*** Opening of Dataset records ***
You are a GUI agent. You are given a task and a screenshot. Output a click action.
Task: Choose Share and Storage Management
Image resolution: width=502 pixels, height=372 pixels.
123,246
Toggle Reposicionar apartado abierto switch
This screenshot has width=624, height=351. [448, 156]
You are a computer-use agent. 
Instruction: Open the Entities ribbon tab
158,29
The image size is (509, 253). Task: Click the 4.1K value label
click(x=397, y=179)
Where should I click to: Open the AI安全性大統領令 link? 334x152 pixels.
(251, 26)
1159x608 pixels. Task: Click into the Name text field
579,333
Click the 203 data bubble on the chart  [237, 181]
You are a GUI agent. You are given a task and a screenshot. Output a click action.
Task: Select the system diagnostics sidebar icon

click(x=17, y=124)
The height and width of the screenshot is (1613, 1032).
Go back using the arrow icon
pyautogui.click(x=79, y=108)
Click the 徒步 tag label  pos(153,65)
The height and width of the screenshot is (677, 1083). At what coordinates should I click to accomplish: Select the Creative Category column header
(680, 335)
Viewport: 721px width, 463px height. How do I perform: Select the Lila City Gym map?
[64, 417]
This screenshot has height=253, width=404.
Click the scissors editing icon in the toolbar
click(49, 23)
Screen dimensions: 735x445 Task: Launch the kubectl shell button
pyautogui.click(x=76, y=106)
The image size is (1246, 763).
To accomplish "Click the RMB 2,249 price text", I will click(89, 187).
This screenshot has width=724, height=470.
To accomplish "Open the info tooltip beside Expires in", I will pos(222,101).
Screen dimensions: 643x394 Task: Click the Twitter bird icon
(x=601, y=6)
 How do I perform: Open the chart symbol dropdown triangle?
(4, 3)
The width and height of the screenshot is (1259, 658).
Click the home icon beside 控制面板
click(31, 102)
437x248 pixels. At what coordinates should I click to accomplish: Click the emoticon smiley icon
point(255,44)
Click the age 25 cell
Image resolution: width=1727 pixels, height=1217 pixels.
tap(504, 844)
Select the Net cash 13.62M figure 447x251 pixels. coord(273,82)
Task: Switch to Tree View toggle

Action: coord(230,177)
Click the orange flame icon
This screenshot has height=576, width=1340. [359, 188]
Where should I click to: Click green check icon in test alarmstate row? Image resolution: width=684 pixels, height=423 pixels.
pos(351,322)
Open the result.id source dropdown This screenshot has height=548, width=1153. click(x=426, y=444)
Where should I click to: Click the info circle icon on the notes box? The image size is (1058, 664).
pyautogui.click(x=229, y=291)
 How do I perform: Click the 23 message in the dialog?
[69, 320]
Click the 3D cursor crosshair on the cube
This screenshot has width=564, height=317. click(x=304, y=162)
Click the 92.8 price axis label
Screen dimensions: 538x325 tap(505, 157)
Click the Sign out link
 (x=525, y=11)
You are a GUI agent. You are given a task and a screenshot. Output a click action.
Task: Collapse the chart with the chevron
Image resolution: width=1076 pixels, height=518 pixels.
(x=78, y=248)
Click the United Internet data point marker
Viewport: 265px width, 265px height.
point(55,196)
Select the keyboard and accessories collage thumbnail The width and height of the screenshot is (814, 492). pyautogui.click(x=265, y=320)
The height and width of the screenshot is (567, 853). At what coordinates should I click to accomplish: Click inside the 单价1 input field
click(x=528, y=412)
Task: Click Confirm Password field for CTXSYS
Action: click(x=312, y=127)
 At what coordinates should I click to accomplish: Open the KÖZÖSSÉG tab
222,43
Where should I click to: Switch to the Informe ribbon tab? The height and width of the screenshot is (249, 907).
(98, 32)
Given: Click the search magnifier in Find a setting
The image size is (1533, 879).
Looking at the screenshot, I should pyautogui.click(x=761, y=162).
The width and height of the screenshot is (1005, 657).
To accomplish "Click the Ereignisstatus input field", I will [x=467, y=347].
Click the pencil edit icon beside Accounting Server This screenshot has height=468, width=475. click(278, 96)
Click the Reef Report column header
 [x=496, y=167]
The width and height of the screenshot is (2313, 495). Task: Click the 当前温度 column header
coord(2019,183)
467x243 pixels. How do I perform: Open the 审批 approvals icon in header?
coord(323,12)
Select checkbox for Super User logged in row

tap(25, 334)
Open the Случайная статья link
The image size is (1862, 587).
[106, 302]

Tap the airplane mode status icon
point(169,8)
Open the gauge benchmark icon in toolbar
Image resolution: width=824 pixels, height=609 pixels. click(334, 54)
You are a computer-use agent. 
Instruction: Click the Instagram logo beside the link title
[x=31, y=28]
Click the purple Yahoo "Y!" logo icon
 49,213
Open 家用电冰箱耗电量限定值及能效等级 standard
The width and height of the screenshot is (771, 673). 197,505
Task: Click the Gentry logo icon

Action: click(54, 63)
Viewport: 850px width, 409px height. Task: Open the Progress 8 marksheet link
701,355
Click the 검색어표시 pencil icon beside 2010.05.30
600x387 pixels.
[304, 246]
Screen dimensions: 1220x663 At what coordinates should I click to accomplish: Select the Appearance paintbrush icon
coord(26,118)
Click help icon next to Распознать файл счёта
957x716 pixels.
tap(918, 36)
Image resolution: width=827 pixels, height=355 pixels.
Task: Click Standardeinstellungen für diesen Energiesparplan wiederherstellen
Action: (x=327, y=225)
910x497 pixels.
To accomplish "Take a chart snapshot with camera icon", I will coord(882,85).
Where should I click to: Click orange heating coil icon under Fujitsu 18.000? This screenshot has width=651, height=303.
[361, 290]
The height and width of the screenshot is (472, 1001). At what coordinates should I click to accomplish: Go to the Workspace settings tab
*** Close of Dataset records ***
» **Exercise details**
Every entry that appears above should be duplicated exactly.

» **Result**
You are a GUI agent. You are given a task and a screenshot. Output a click action.
Task: Choose Share and Storage Management
Image resolution: width=502 pixels, height=372 pixels.
123,246
Toggle Reposicionar apartado abierto switch
This screenshot has width=624, height=351. [448, 156]
You are a computer-use agent. 
Instruction: Open the Entities ribbon tab
158,29
The image size is (509, 253). Task: Click the 4.1K value label
click(x=397, y=179)
Where should I click to: Open the AI安全性大統領令 link? 334x152 pixels.
(251, 26)
1159x608 pixels. Task: Click into the Name text field
579,333
Click the 203 data bubble on the chart  [237, 181]
You are a GUI agent. You are given a task and a screenshot. Output a click action.
Task: Select the system diagnostics sidebar icon

click(x=17, y=124)
The height and width of the screenshot is (1613, 1032).
Go back using the arrow icon
pyautogui.click(x=79, y=108)
Click the 徒步 tag label  pos(153,65)
The height and width of the screenshot is (677, 1083). At what coordinates should I click to accomplish: Select the Creative Category column header
(680, 335)
Viewport: 721px width, 463px height. How do I perform: Select the Lila City Gym map?
[64, 417]
This screenshot has height=253, width=404.
Click the scissors editing icon in the toolbar
click(49, 23)
Screen dimensions: 735x445 Task: Launch the kubectl shell button
pyautogui.click(x=76, y=106)
The image size is (1246, 763).
To accomplish "Click the RMB 2,249 price text", I will click(89, 187).
This screenshot has width=724, height=470.
To accomplish "Open the info tooltip beside Expires in", I will pos(222,101).
Screen dimensions: 643x394 Task: Click the Twitter bird icon
(x=601, y=6)
 How do I perform: Open the chart symbol dropdown triangle?
(4, 3)
The width and height of the screenshot is (1259, 658).
Click the home icon beside 控制面板
click(31, 102)
437x248 pixels. At what coordinates should I click to accomplish: Click the emoticon smiley icon
point(255,44)
Click the age 25 cell
Image resolution: width=1727 pixels, height=1217 pixels.
tap(504, 844)
Select the Net cash 13.62M figure 447x251 pixels. coord(273,82)
Task: Switch to Tree View toggle

Action: coord(230,177)
Click the orange flame icon
This screenshot has height=576, width=1340. [359, 188]
Where should I click to: Click green check icon in test alarmstate row? Image resolution: width=684 pixels, height=423 pixels.
pos(351,322)
Open the result.id source dropdown This screenshot has height=548, width=1153. click(x=426, y=444)
Where should I click to: Click the info circle icon on the notes box? The image size is (1058, 664).
pyautogui.click(x=229, y=291)
 How do I perform: Click the 23 message in the dialog?
[69, 320]
Click the 3D cursor crosshair on the cube
This screenshot has width=564, height=317. click(x=304, y=162)
Click the 92.8 price axis label
Screen dimensions: 538x325 tap(505, 157)
Click the Sign out link
 (x=525, y=11)
You are a GUI agent. You are given a task and a screenshot. Output a click action.
Task: Collapse the chart with the chevron
Image resolution: width=1076 pixels, height=518 pixels.
(x=78, y=248)
Click the United Internet data point marker
Viewport: 265px width, 265px height.
point(55,196)
Select the keyboard and accessories collage thumbnail The width and height of the screenshot is (814, 492). pyautogui.click(x=265, y=320)
The height and width of the screenshot is (567, 853). At what coordinates should I click to accomplish: Click inside the 单价1 input field
click(x=528, y=412)
Task: Click Confirm Password field for CTXSYS
Action: click(x=312, y=127)
 At what coordinates should I click to accomplish: Open the KÖZÖSSÉG tab
222,43
Where should I click to: Switch to the Informe ribbon tab? The height and width of the screenshot is (249, 907).
(98, 32)
Given: Click the search magnifier in Find a setting
The image size is (1533, 879).
Looking at the screenshot, I should pyautogui.click(x=761, y=162).
The width and height of the screenshot is (1005, 657).
To accomplish "Click the Ereignisstatus input field", I will [x=467, y=347].
Click the pencil edit icon beside Accounting Server This screenshot has height=468, width=475. click(278, 96)
Click the Reef Report column header
 [x=496, y=167]
The width and height of the screenshot is (2313, 495). Task: Click the 当前温度 column header
coord(2019,183)
467x243 pixels. How do I perform: Open the 审批 approvals icon in header?
coord(323,12)
Select checkbox for Super User logged in row

tap(25, 334)
Open the Случайная статья link
The image size is (1862, 587).
[106, 302]

Tap the airplane mode status icon
point(169,8)
Open the gauge benchmark icon in toolbar
Image resolution: width=824 pixels, height=609 pixels. click(334, 54)
You are a computer-use agent. 
Instruction: Click the Instagram logo beside the link title
[x=31, y=28]
Click the purple Yahoo "Y!" logo icon
 49,213
Open 家用电冰箱耗电量限定值及能效等级 standard
The width and height of the screenshot is (771, 673). 197,505
Task: Click the Gentry logo icon

Action: click(54, 63)
Viewport: 850px width, 409px height. Task: Open the Progress 8 marksheet link
701,355
Click the 검색어표시 pencil icon beside 2010.05.30
600x387 pixels.
[304, 246]
Screen dimensions: 1220x663 At what coordinates should I click to accomplish: Select the Appearance paintbrush icon
coord(26,118)
Click help icon next to Распознать файл счёта
957x716 pixels.
tap(918, 36)
Image resolution: width=827 pixels, height=355 pixels.
Task: Click Standardeinstellungen für diesen Energiesparplan wiederherstellen
Action: (x=327, y=225)
910x497 pixels.
To accomplish "Take a chart snapshot with camera icon", I will coord(882,85).
Where should I click to: Click orange heating coil icon under Fujitsu 18.000? This screenshot has width=651, height=303.
[361, 290]
The height and width of the screenshot is (472, 1001). At what coordinates should I click to accomplish: Go to the Workspace settings tab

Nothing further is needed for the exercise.